YOUR OBJECTIVE »
Reproduce the following material line for line, with every character unchanged.

EXERCISE MATERIAL »
* Begin *
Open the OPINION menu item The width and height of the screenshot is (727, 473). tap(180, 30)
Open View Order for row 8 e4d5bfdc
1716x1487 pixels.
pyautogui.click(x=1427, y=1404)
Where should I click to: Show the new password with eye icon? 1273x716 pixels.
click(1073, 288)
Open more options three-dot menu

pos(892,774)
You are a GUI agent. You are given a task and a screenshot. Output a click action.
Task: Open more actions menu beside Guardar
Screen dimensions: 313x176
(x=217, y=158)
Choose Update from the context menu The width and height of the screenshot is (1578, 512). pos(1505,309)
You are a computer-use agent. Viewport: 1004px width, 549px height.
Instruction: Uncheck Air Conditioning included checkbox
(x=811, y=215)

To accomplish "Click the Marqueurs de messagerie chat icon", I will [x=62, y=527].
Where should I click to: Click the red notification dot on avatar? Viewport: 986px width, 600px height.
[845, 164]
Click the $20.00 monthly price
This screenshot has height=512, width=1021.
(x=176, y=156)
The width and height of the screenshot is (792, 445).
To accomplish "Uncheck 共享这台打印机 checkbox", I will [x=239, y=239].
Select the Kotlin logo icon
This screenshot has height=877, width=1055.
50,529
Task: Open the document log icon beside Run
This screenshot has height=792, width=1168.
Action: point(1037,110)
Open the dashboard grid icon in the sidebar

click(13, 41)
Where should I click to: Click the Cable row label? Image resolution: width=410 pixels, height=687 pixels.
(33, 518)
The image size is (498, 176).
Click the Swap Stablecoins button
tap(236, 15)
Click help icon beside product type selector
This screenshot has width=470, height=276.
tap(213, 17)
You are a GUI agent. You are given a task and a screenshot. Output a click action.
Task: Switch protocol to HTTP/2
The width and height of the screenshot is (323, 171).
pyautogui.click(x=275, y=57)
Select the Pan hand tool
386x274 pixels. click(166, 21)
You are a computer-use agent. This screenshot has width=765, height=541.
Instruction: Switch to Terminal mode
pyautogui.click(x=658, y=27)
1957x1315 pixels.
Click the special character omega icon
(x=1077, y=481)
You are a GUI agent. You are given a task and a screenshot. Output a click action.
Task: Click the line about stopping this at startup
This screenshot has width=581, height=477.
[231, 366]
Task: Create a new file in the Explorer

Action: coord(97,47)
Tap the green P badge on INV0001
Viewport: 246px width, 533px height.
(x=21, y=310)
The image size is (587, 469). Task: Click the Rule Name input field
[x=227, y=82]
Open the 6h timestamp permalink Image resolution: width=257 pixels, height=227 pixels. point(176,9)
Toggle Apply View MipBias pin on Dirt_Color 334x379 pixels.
* End *
RESULT BELOW »
Open the OPINION menu item The width and height of the screenshot is (727, 473). tap(180, 30)
Open View Order for row 8 e4d5bfdc
1716x1487 pixels.
pyautogui.click(x=1427, y=1404)
Where should I click to: Show the new password with eye icon? 1273x716 pixels.
click(1073, 288)
Open more options three-dot menu

pos(892,774)
You are a GUI agent. You are given a task and a screenshot. Output a click action.
Task: Open more actions menu beside Guardar
Screen dimensions: 313x176
(x=217, y=158)
Choose Update from the context menu The width and height of the screenshot is (1578, 512). pos(1505,309)
You are a computer-use agent. Viewport: 1004px width, 549px height.
Instruction: Uncheck Air Conditioning included checkbox
(x=811, y=215)

To accomplish "Click the Marqueurs de messagerie chat icon", I will [x=62, y=527].
Where should I click to: Click the red notification dot on avatar? Viewport: 986px width, 600px height.
[845, 164]
Click the $20.00 monthly price
This screenshot has height=512, width=1021.
(x=176, y=156)
The width and height of the screenshot is (792, 445).
To accomplish "Uncheck 共享这台打印机 checkbox", I will [x=239, y=239].
Select the Kotlin logo icon
This screenshot has height=877, width=1055.
50,529
Task: Open the document log icon beside Run
This screenshot has height=792, width=1168.
Action: point(1037,110)
Open the dashboard grid icon in the sidebar

click(13, 41)
Where should I click to: Click the Cable row label? Image resolution: width=410 pixels, height=687 pixels.
(33, 518)
The image size is (498, 176).
Click the Swap Stablecoins button
tap(236, 15)
Click help icon beside product type selector
This screenshot has width=470, height=276.
tap(213, 17)
You are a GUI agent. You are given a task and a screenshot. Output a click action.
Task: Switch protocol to HTTP/2
The width and height of the screenshot is (323, 171).
pyautogui.click(x=275, y=57)
Select the Pan hand tool
386x274 pixels. click(166, 21)
You are a computer-use agent. This screenshot has width=765, height=541.
Instruction: Switch to Terminal mode
pyautogui.click(x=658, y=27)
1957x1315 pixels.
Click the special character omega icon
(x=1077, y=481)
You are a GUI agent. You are given a task and a screenshot. Output a click action.
Task: Click the line about stopping this at startup
This screenshot has width=581, height=477.
[231, 366]
Task: Create a new file in the Explorer

Action: coord(97,47)
Tap the green P badge on INV0001
Viewport: 246px width, 533px height.
(x=21, y=310)
The image size is (587, 469). Task: Click the Rule Name input field
[x=227, y=82]
Open the 6h timestamp permalink Image resolution: width=257 pixels, height=227 pixels. point(176,9)
Toggle Apply View MipBias pin on Dirt_Color 334x379 pixels.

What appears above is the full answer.